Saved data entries
● ● ● ● ● ● ●

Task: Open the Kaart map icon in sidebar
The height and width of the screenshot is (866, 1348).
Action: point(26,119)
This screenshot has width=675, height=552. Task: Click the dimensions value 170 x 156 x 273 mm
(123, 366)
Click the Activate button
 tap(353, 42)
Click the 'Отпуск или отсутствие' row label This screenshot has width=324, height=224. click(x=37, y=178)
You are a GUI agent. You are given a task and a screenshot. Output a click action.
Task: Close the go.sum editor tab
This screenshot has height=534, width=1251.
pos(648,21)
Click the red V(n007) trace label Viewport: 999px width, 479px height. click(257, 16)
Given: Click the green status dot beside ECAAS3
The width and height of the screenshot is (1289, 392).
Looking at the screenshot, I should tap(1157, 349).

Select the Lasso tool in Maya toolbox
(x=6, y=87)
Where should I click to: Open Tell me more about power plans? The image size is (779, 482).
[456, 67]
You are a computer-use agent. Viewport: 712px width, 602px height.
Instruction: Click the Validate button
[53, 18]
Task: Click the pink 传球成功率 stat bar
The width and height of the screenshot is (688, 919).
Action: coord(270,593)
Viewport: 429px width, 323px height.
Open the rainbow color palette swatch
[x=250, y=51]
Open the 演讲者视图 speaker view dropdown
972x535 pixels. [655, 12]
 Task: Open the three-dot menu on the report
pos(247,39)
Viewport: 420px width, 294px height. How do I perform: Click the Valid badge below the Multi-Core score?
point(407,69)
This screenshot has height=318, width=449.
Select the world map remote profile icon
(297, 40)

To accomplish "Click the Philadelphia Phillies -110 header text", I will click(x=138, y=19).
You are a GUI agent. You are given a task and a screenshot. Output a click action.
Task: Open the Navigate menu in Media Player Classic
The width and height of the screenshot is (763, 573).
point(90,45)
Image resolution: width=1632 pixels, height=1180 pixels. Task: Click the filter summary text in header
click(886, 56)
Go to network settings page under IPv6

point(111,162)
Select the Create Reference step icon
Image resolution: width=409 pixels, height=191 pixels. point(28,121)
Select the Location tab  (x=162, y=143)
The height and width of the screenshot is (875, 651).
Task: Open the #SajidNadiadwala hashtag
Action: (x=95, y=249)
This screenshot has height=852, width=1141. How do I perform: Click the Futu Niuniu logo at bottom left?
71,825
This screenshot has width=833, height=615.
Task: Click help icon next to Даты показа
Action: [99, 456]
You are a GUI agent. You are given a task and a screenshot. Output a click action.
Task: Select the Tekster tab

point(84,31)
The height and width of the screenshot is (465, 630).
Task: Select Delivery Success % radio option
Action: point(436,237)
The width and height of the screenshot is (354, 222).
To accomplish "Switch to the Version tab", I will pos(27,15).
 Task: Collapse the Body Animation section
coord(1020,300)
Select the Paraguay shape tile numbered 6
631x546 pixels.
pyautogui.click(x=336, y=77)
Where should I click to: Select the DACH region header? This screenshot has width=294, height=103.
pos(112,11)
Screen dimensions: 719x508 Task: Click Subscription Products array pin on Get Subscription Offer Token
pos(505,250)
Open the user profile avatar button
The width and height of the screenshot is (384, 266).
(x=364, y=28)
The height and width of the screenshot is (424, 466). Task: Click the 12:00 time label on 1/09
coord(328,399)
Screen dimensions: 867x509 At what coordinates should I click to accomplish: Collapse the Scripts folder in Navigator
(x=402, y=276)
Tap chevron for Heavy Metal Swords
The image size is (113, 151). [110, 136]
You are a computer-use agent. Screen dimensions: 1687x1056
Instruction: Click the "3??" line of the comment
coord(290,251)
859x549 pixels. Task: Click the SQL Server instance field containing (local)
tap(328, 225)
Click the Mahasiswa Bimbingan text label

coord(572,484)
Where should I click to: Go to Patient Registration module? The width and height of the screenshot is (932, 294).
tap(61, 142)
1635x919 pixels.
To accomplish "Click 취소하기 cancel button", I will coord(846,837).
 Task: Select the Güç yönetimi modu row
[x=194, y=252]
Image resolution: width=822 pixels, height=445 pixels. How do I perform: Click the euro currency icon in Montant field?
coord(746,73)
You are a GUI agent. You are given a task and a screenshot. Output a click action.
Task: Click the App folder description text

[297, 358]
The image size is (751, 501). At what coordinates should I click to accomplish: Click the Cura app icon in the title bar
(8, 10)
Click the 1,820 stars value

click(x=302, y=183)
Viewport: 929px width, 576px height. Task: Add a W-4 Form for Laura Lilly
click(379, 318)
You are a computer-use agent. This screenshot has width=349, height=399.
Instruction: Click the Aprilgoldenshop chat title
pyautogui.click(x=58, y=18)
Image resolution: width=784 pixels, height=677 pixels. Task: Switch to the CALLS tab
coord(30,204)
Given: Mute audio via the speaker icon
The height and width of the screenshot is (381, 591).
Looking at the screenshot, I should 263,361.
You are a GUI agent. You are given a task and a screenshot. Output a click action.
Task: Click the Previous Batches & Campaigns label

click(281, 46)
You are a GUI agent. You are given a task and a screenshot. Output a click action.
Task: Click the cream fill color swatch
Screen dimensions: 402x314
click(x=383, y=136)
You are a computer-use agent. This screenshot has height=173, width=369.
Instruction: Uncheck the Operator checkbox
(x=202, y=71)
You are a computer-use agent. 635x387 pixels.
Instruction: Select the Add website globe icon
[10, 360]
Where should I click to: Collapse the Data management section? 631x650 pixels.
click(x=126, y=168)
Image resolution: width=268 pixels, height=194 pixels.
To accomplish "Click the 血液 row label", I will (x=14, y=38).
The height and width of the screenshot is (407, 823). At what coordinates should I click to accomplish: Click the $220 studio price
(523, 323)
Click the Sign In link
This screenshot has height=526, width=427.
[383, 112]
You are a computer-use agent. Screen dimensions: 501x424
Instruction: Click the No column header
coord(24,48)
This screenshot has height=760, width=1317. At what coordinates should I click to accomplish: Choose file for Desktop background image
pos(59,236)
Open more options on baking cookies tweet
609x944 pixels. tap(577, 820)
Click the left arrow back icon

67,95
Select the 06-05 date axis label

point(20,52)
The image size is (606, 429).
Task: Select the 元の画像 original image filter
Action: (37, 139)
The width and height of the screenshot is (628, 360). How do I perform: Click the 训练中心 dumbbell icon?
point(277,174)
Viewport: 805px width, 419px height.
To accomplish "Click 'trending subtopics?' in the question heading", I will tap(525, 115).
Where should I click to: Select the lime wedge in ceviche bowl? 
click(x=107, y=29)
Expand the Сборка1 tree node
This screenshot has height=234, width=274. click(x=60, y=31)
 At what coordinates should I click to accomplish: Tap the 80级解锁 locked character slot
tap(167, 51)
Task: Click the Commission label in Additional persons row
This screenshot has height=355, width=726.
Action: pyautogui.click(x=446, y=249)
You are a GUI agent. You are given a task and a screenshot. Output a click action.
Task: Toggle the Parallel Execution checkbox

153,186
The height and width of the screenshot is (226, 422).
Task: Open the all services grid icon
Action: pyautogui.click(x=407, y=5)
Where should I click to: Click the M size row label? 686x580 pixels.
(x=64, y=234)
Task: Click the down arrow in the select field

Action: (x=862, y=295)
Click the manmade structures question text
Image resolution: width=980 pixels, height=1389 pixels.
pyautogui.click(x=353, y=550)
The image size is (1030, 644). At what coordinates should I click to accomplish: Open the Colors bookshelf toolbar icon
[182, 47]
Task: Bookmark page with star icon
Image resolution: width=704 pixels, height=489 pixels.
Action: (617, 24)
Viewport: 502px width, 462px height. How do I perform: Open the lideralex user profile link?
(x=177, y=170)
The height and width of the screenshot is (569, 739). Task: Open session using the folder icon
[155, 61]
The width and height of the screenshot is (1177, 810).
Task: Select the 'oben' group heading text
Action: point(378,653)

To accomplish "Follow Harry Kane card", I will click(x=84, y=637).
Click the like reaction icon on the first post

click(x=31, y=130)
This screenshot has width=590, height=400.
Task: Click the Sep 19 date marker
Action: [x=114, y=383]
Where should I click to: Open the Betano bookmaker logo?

● ● ● ● ● ● ●

Throughout the data above, report every line that contains the string "question".

To accomplish "Click 'trending subtopics?' in the question heading", I will tap(525, 115).
Click the manmade structures question text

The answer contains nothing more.